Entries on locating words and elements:
▼▼▼

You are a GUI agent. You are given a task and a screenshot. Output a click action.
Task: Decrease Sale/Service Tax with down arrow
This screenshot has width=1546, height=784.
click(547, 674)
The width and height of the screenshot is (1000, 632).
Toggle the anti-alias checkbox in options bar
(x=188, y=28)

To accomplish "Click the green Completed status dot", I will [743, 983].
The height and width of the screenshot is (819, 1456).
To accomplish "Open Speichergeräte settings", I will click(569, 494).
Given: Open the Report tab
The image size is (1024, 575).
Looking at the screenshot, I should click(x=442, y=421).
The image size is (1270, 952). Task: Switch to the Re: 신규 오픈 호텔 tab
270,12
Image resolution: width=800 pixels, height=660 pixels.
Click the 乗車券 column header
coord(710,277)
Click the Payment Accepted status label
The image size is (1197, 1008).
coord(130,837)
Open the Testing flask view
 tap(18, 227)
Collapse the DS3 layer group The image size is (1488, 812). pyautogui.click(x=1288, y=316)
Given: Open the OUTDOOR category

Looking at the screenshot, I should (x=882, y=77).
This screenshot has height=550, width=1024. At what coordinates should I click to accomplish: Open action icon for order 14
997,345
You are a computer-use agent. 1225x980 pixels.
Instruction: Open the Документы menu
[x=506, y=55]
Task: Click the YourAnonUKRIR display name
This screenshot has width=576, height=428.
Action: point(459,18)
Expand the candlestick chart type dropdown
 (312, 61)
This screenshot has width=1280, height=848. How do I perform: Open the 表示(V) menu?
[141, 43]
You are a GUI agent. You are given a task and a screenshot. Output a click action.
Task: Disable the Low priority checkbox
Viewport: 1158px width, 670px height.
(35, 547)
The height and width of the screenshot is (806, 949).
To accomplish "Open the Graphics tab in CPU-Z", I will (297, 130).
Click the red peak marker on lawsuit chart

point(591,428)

▲▲▲

**THE TASK:** Reproduce verbatim every line from the one containing "The height and width of the screenshot is (819, 1456)." through the last line of the entries, including both.

**CORRECT OUTPUT:**
The height and width of the screenshot is (819, 1456).
To accomplish "Open Speichergeräte settings", I will click(569, 494).
Given: Open the Report tab
The image size is (1024, 575).
Looking at the screenshot, I should click(x=442, y=421).
The image size is (1270, 952). Task: Switch to the Re: 신규 오픈 호텔 tab
270,12
Image resolution: width=800 pixels, height=660 pixels.
Click the 乗車券 column header
coord(710,277)
Click the Payment Accepted status label
The image size is (1197, 1008).
coord(130,837)
Open the Testing flask view
 tap(18, 227)
Collapse the DS3 layer group The image size is (1488, 812). pyautogui.click(x=1288, y=316)
Given: Open the OUTDOOR category

Looking at the screenshot, I should (x=882, y=77).
This screenshot has height=550, width=1024. At what coordinates should I click to accomplish: Open action icon for order 14
997,345
You are a computer-use agent. 1225x980 pixels.
Instruction: Open the Документы menu
[x=506, y=55]
Task: Click the YourAnonUKRIR display name
This screenshot has width=576, height=428.
Action: point(459,18)
Expand the candlestick chart type dropdown
 (312, 61)
This screenshot has width=1280, height=848. How do I perform: Open the 表示(V) menu?
[141, 43]
You are a GUI agent. You are given a task and a screenshot. Output a click action.
Task: Disable the Low priority checkbox
Viewport: 1158px width, 670px height.
(35, 547)
The height and width of the screenshot is (806, 949).
To accomplish "Open the Graphics tab in CPU-Z", I will (297, 130).
Click the red peak marker on lawsuit chart

point(591,428)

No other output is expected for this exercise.